2024年の世界の広告費は7,544億ドル(約117兆円)に達する見通しです。複数の大型スポーツイベントや多くの国で予定されている国政選挙がプラス成長に寄与しているとされています。地域別では、米州が5.9%、EMEAが4.0%、環太平洋地域が4.2%の成長を見込んでおり、広告費成長率がGDP成長率と同等かそれ以上になる国もあります。
媒体別にみる成長率
媒体別の成長率をみると、デジタル広告の成長が引き続き広告市場を牽引し、2024年のデジタル広告のシェアは59.6%、2025年には60.9%、2026年には62.0%に達する見込みです。また、リテールメディア(32.0%増)、ペイド・ソーシャル(13.7%増)、プログラマティック(10.9%増)、ペイドサーチ(7.7%増)が高い成長を予測されています。一方で、テレビ広告は2.6%増、新聞・雑誌広告はマイナス2.6%の成長と低い予測が示されています。
日本の広告市場も成長見込み
日本の広告市場も成長が期待されており、2024年は3.1%の成長が予測されています。デジタル広告は8.0%の成長を見込み、AIの活用やコネクテッドTVの普及がその成長を支えていく模様です。また、デジタル広告と連動したOOHやラジオの広告も拡大が期待されています。
音声広告市場はどうなる?
世界的な音声広告市場は2023年に比べてわずかに増加する見込みです。2024年の成長率は0.4%、2025年は1.3%、2026年は1.4%と予測されています。音声広告市場の規模は、2023年の35.5億ドルから2026年には36.4億ドルに増加すると見込まれています。

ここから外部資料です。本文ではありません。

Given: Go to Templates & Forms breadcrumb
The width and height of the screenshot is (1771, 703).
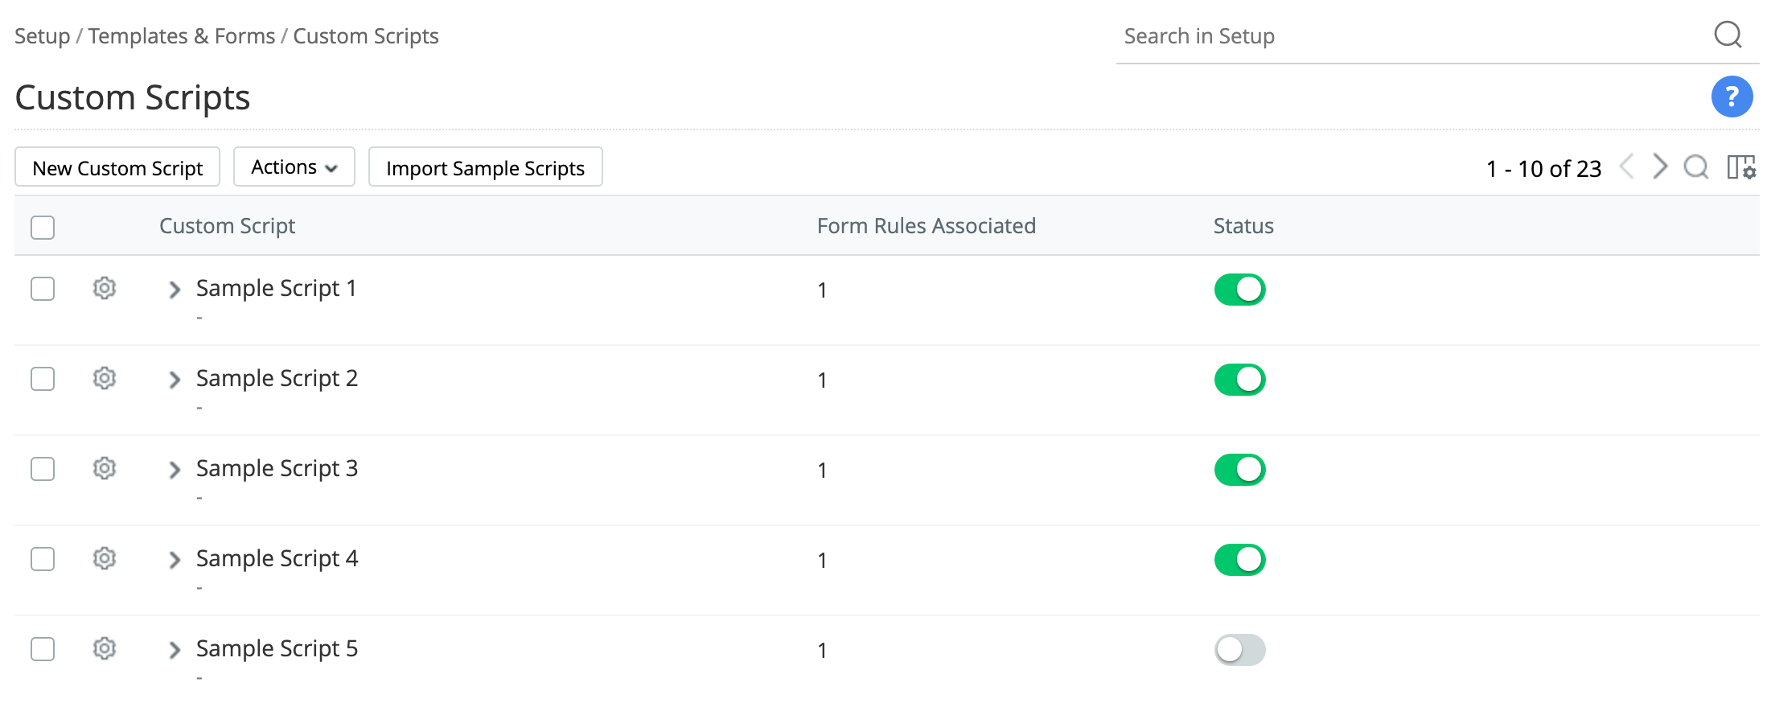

こうした予測は音声広告市場が成熟しつつあることを示しており、急激な成長は見込まれていませんが、安定した増加傾向が続くと見られています。一方で、日本の音声広告市場は海外に比べると未だ成熟しているとは言い難く、今後も音声ストリーミングやポッドキャストなどの領域で市場拡大の可能性があります。
「世界の広告費成長率予測」とは
電通の世界の広告費成長率予測は、広告市場の将来の成長を予測するための年2回のリポートです。この予測では、世界中の広告支出の成長率を地域ごとやメディア別に分析しています。デジタル広告、テレビ広告、ラジオ広告、印刷広告など各メディアの成長トレンドを示します。電通は過去のデータや市場動向を基に、今後の広告市場の動向を予測し、広告主や広告代理店に有益な情報を提供しています。
参照元:電通グループ、「世界の広告費成長率予測(2024~2026)」改定版を発表
正直、AIの問題とかで不確定な要素が大きいよな…。